Папаня его, Витька, когда Любка вернулась домой с сыном, давай её бить смертным боем, сволота такая - уже и до него сплетни дошли! Потом из дома ушёл и запил пуще прежнего, всё у приезжих ошивался - нерусские у нас шабашили, школу на лето ремонтировали, ну и самогонку да водку жрали временами, не хуже наших, как бригадир ихний отлучится, в город там или куда. Короче, убили его - сам полез на одного шабашника, тот и ножом пырни возьми... Пьянка, пьянка всё. Сельсовет уж потом на похороны деньги выделил, схоронила Любка мужика своего, забулдыгу. Того, кто убил, посадили, а бригада съехала сразу, наши, деревенские, потом доделывали ихние объекты.
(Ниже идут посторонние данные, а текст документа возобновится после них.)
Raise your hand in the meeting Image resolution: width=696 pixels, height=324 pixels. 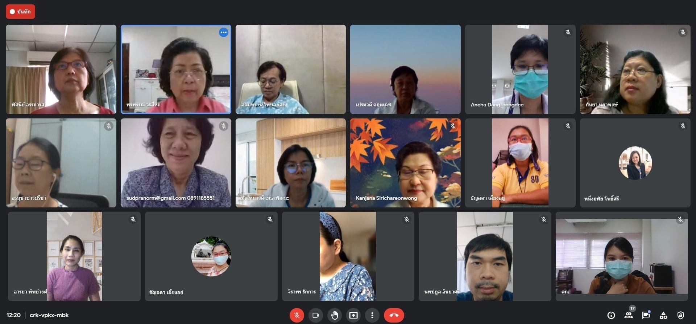tap(334, 315)
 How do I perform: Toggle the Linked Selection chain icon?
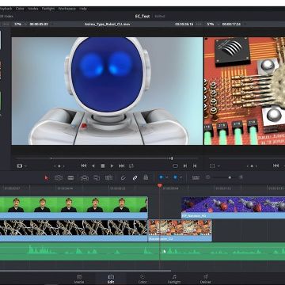(x=135, y=177)
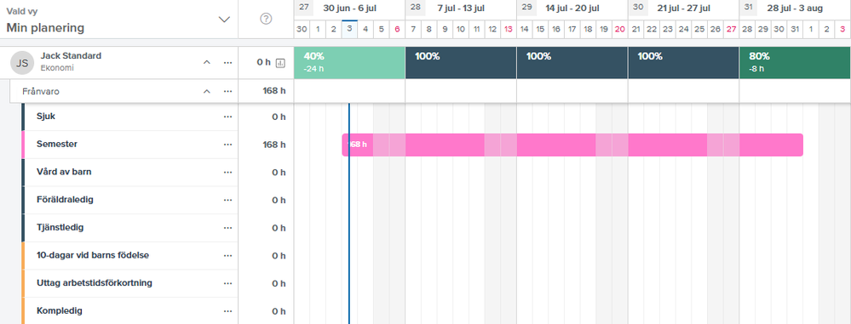The image size is (851, 324).
Task: Click the chart icon beside Jack Standard's hours
Action: pyautogui.click(x=280, y=63)
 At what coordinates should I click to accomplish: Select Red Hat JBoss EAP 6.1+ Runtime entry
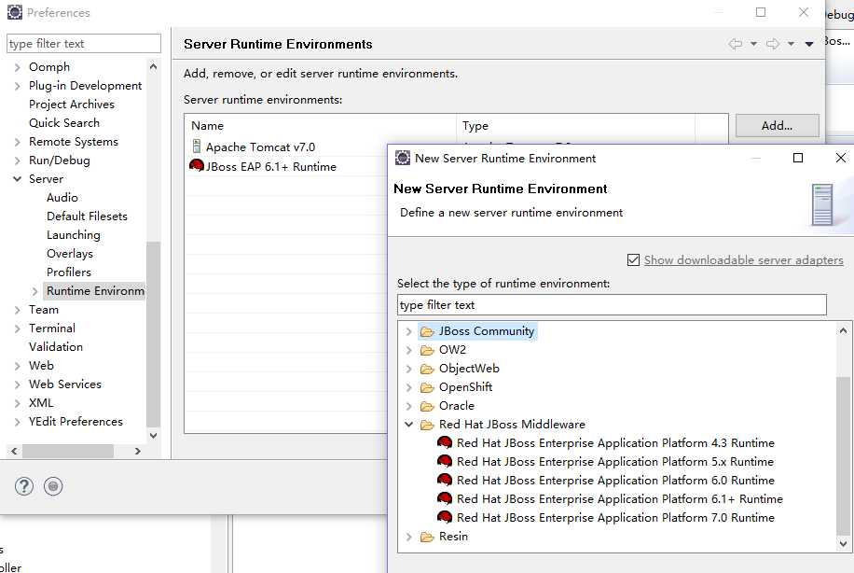pyautogui.click(x=619, y=499)
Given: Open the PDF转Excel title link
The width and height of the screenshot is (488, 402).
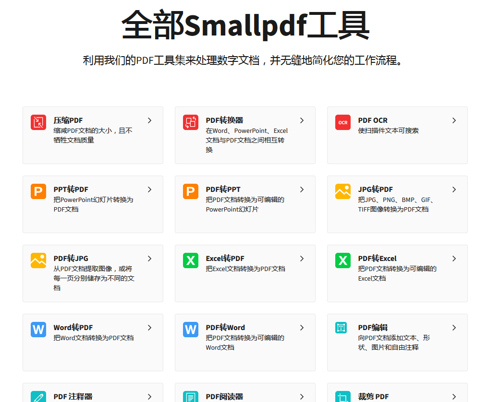Looking at the screenshot, I should (377, 259).
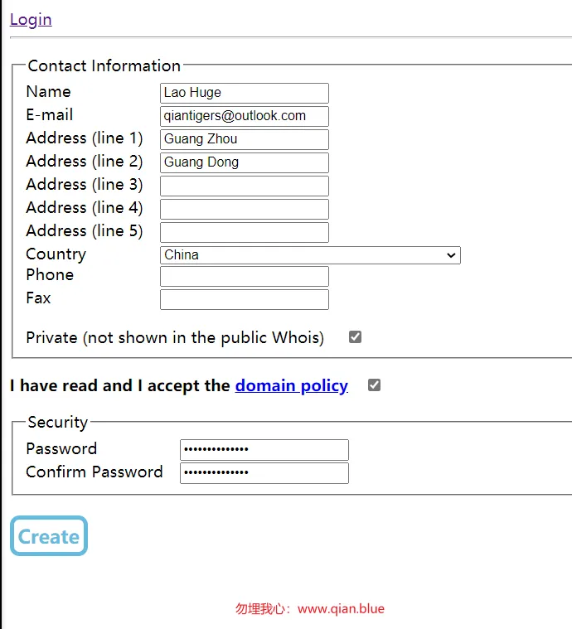Click the Name input field

click(245, 93)
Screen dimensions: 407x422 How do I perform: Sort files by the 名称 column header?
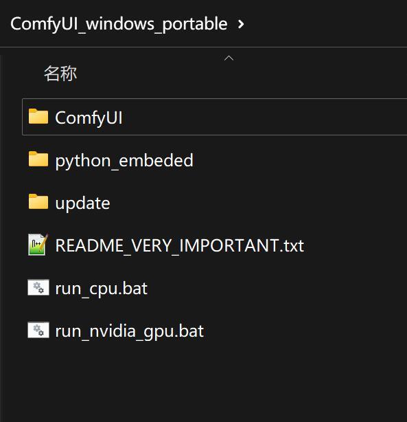pyautogui.click(x=60, y=74)
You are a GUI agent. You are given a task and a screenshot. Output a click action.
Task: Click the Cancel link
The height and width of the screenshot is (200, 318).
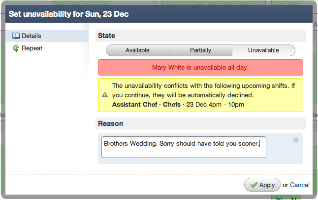point(300,185)

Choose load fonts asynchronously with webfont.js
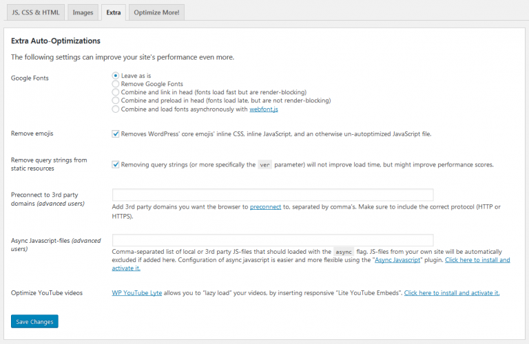pos(116,109)
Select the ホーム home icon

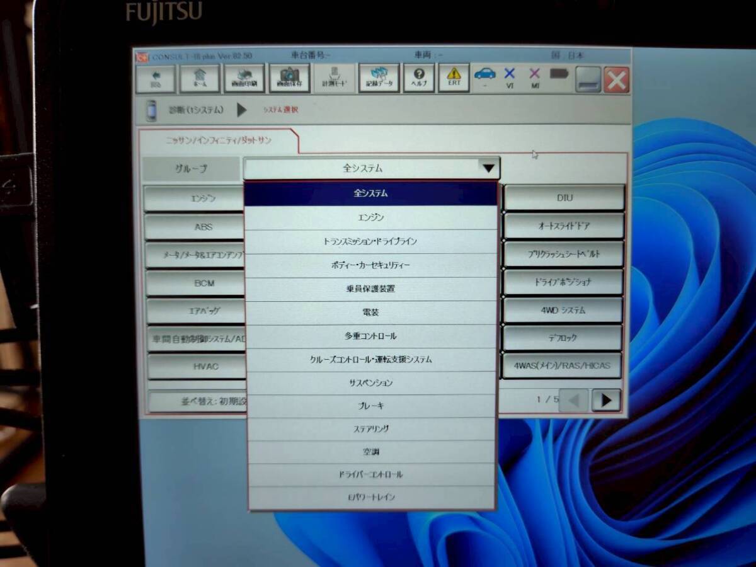point(198,77)
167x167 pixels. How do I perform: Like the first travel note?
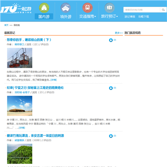111,40
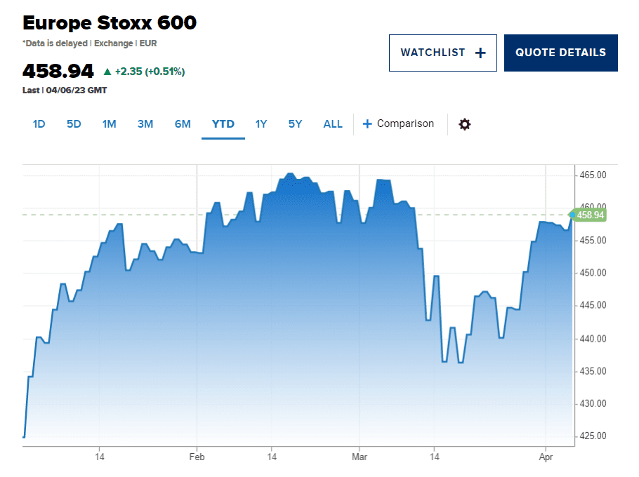This screenshot has height=477, width=639.
Task: Switch to 3M chart range
Action: click(x=145, y=124)
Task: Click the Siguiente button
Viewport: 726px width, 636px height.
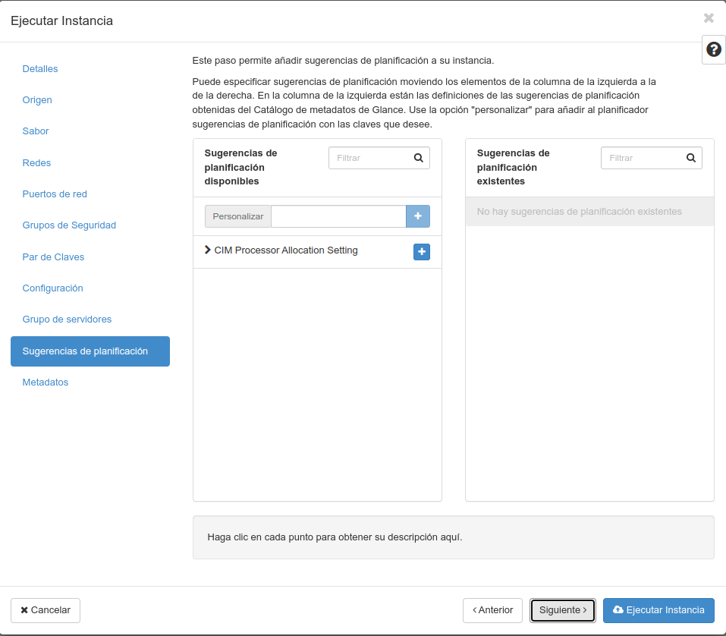Action: [562, 610]
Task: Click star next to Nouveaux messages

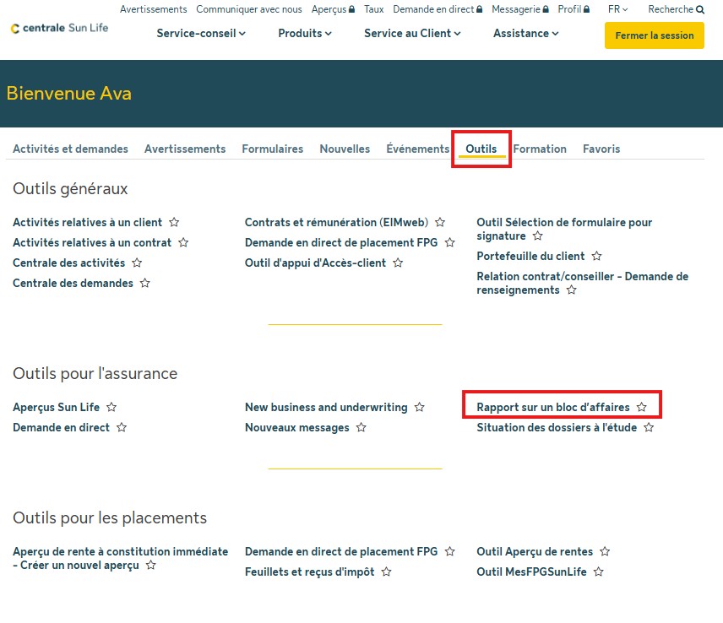Action: tap(361, 428)
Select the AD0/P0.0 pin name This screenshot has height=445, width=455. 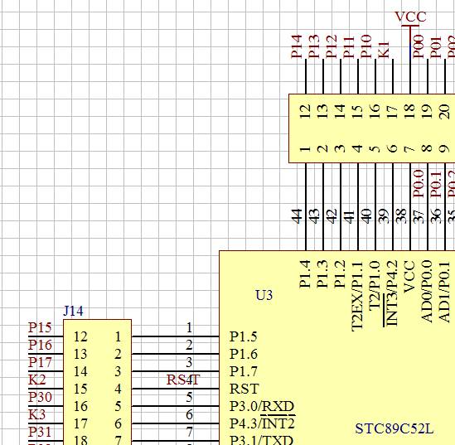[427, 292]
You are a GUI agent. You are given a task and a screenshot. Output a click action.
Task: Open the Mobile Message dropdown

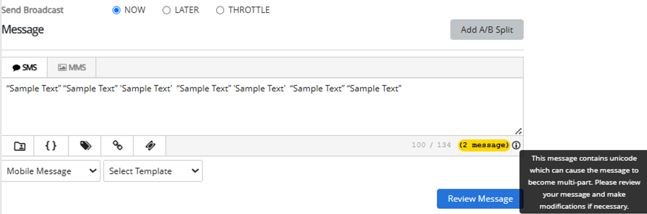(x=51, y=171)
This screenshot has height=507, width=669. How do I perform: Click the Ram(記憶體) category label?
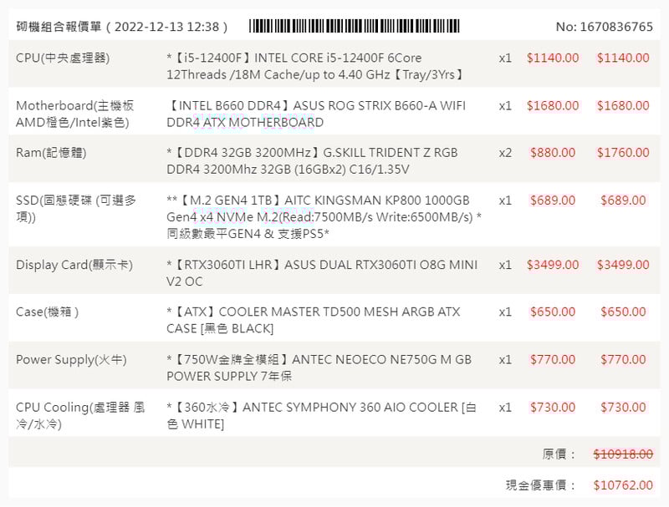pyautogui.click(x=51, y=153)
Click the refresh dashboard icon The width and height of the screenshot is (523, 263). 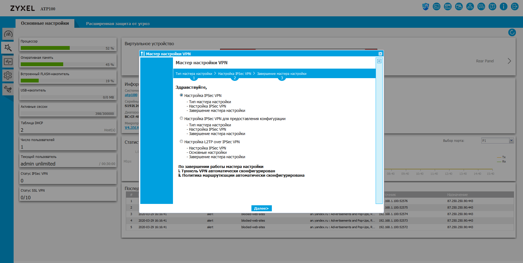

И вот, Тёмку этого по селу нагишом-то не видел никто сызмала - даже и по пояс. Малой был, так Любка, видать, его купала, да в баню, подросши, поди сам ходил - а баня у них своя, справная была. А так всё сызмала в рубашечках с рукавами, да плотно застёгивался, да в штанах длинных, и в жару ничего лёгкого такого не надевал. Ну, а коли человек в жару рубашку не скинет - значит, чего-то стыдится, чего-то на теле не того, болячки какие. Сама-то Любка дояркой на ферме всю жизнь проработала, да ещё в медпункте полы мыла - им с сыном хватало на прожитие.